Abbreviated Formatting Output
Arrays now have a limit of how many elements are shown in formatting by default, and it will ellipsize the middle of each axis, if they get too long. Full output can be forced using the #
modifier (the alternate flag).
Integrated rayon
Support
Rayon support moved into the crate itself as an optional feature. You can run parallel iterators from arrays and parallelize the Zip
primitive for lock-step iteration of several arrays or other NdProducers.
Improved azip!()
Syntax
azip
is a macro for writing lock-step loops over several arrays or NdProducers, and it now has a syntax that's more similar to the usual for loop: first the pattern and then the producer.
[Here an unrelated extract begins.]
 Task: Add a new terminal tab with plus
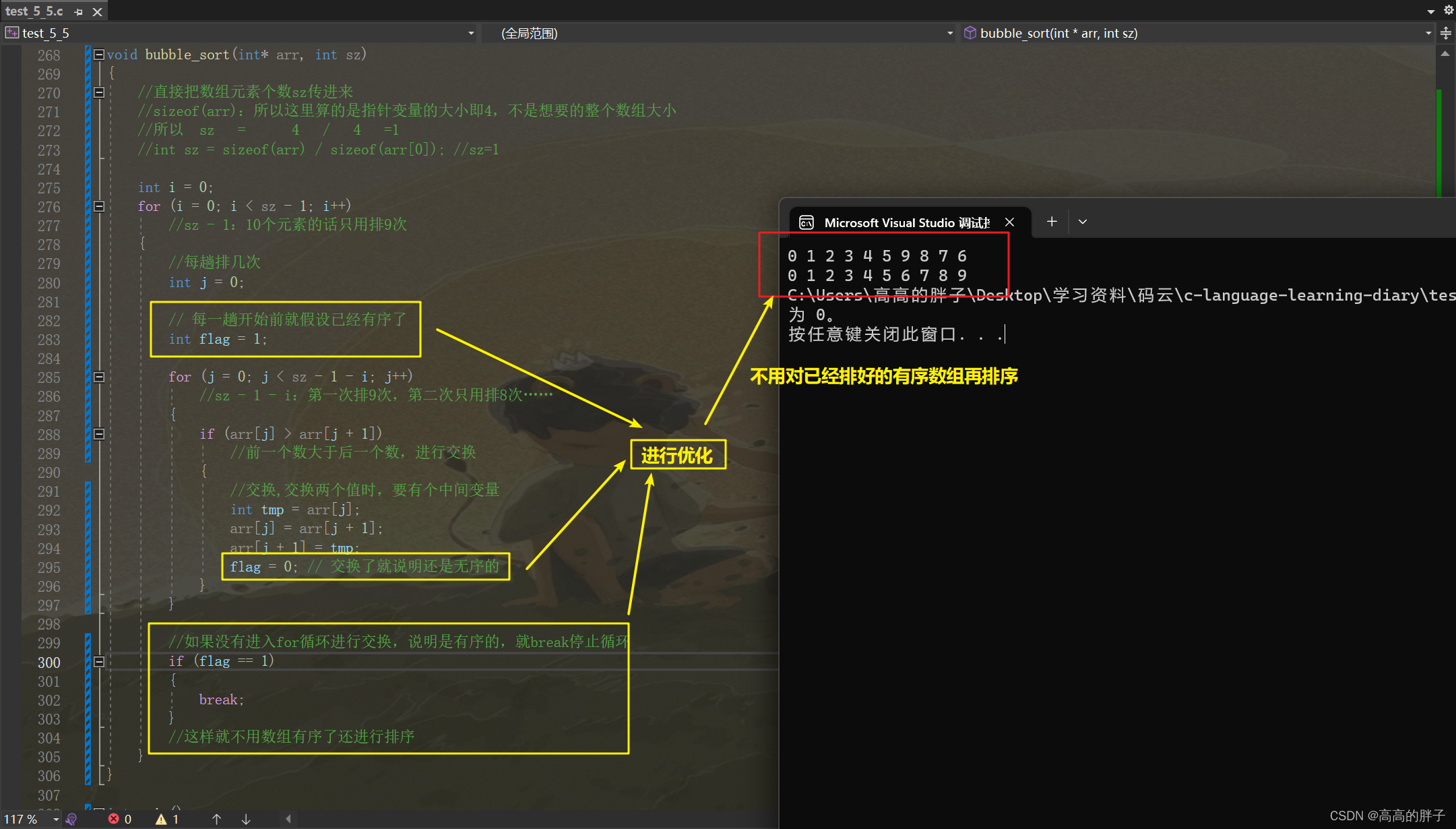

// Here A, B and C are arrays of matching shape.
//
// Example: Compute a simple ternary operation;
// elementwise addition of B and C, stored in A
azip!((a in &mut A, &b in &B, &c in &C) *a = b + c);
The parallel version is par_azip
.
Raw Views
If ArrayViewMut
is like a &mut T
, then the new RawArrayViewMut
is like a *mut T
but as an array view. This is a useful low level primitive for our internals, and will help us hone in on writing a Rust that's compatible with the developing unsafe code guidelines.
The raw array views are NdProducers
and support some of the ndarray API; like axes, dimensions, splitting and slicing (in place).
More Improvements
New constructors like logspace
, new method .as_standard_layout()
and a new array storage type CowArray
, new method .mean()
, matrixmultiply
with runtime-detected SIMD support, and more in the full release note.